Questo è cosa sono riuscita a capire... Siate pur liberi di non concordare ma fatelo con gentilezza se no piango.
Il discorso meta-cinematogtafico ce l'ho visto io, data anche la mia ideosincrasia per questo tipo do cinema che riconduco, spontaneamente, a quel tipo di cucina che il film va a criticare. A me pareva evidente,essendo il suo palesemente un discorso sull'arte tutta, e non sulla cucina. Ma magari ce l'ho visto io e basta eh, magari era una sovrainterpretazione mia...
Comunque, sono molto d'accordo con tutto quello che dici, il senso del film é quello ed é palese! Il problema é:
1. I "messaggi" vengono lanciati tutti insieme, alla rinfusa, senza una continuità concettuale ma a mo' di provocazione e punzecchiatura. Spesso vanno in contrasto tra loro più che concordare. Il film non porta (come giustamente evidenziato da te) né una tesi né una soluzione, solo tanti semini, spesso incoerenti tra loro, buttati al vento. Anche in questo ci ho visto tanta confusione, come se si avesse l'urgenza di dire qualcosa ma non si avesse ben chiaro in testa né cosa né come dirla.
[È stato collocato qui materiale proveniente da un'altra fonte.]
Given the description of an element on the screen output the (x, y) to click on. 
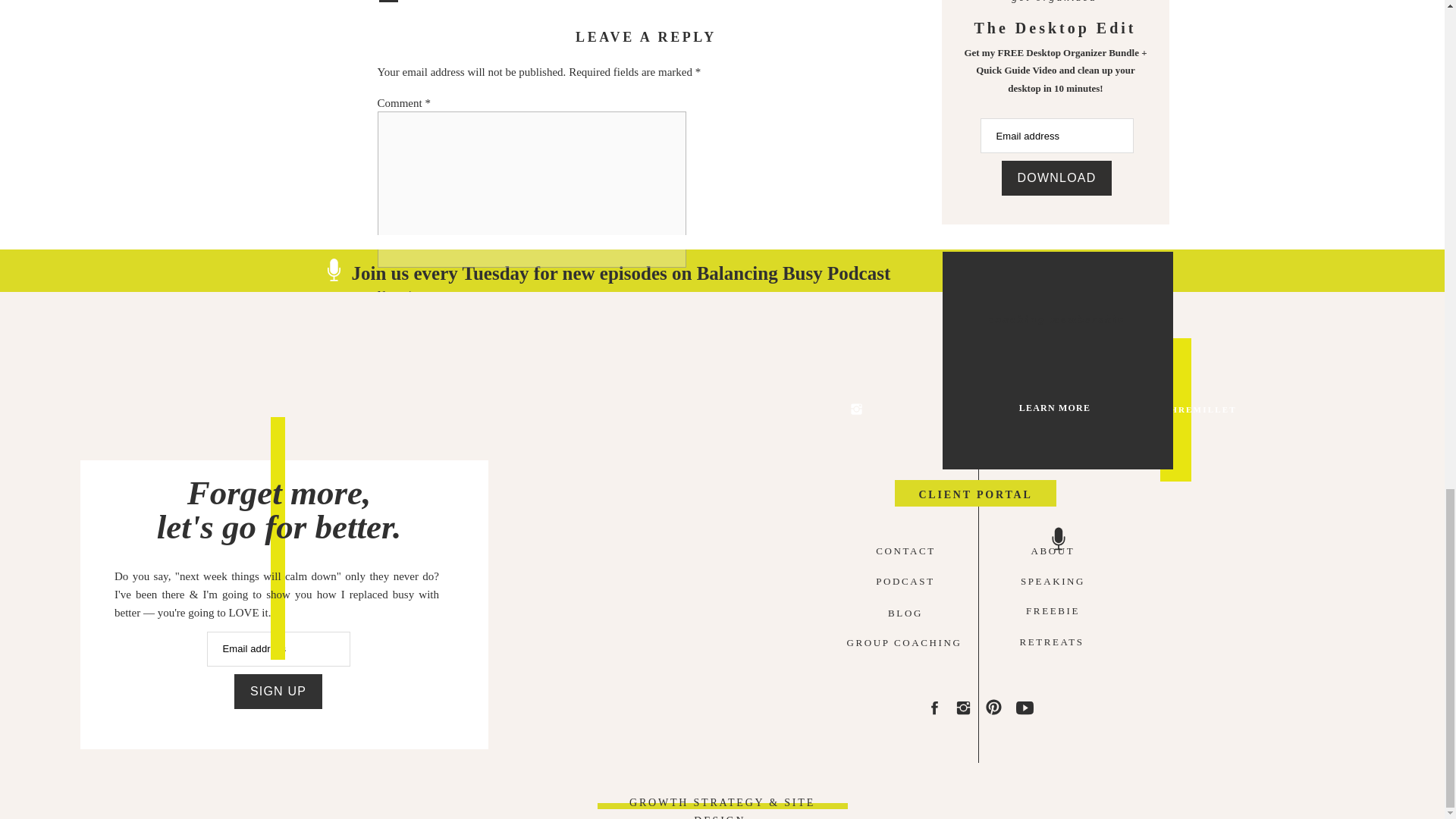
DOWNLOAD (1056, 177)
Post Comment (419, 462)
LEARN MORE (1053, 411)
2. i "messaggi" sono mandati in maniera davvero troppo didascalica. Tutti i personaggi e le loro reazioni, nel film, ruotano attorno al fatto che quell'idea, quel messaggio arrivi allo spettatore, perdendo quindi di credibilità e di efficacia. I personaggi diventano maschere o macchiette o stereotipi in funzione del loro ruolo, e la cosa non é un problema di per sé, ma lo diventa se TUTTI i personaggi, protagonista compresa, lo sono, e se lo sono per tutta la durata del film. Così facendo, dopo poco, cominci a vedere "i filo" dietro ai burattini e vieni tirato fuori dallo spettacolo.
3. Manca tutto il resto. Al di fuori del messaggio davvero non c'é nulla, il vuoto pneumatico.
4. A me come messaggio fa proprio cacare.
...
E qui vorrei una discussione un po' seria: nessuno costringe davvero lo chef a fare quello che fa. Non esiste pressione sociale/culturale talmente alta da costringerti a fare qualcosa aldilà della tua volontà.
Lo chef,
se non lo fa per passione, lo fa per soldi o per fama. Lo stesso vale per l'artista: nessuno fa art for art's sake. Se sei stufo del tuo percorso, nessuno potrà vietarti di cambiarlo; il prezzo da pagare é guadagnare molti molti soldi in meno e non essere considerato un dio in terra.
Se sei visto come un divo é perché in qualche modo sei entrato, tramite la tua arte, nel meccanismo del divismo. Uscirne é facilissimo: basta smettere di fare quell'arte. Peró farlo é molto doloroso, in termini economici e in termini di ego.
Per questo mi danno fastidio questo tipo di moralismi: criticare un sistema "dal dentro", quando uscirne sarebbe facilissimo, ma comporterebbe la perdita di qualcosa (nel caso del film più ego che soldi) che tu non vuoi perdere!
Non funziona così la vita, ogni cosa é uno scambio, ogni scelta un compromesso.
Non puoi pretendere di essere considerato un dio dell'arte, senza che la gente pretenda da te l'infallibilità di un dio.
Non puoi criticare le brutture di un sistema, senza rinunciare alle bellezze che questo ti dà.
Non capirlo vuol dire essere, secondo me, dei viziati e dei disadattati alla complessità delle cose.
Non mi piace questo moralismo davvero spiccio, mono-direzionale e che punta sempre al bersaglio facile.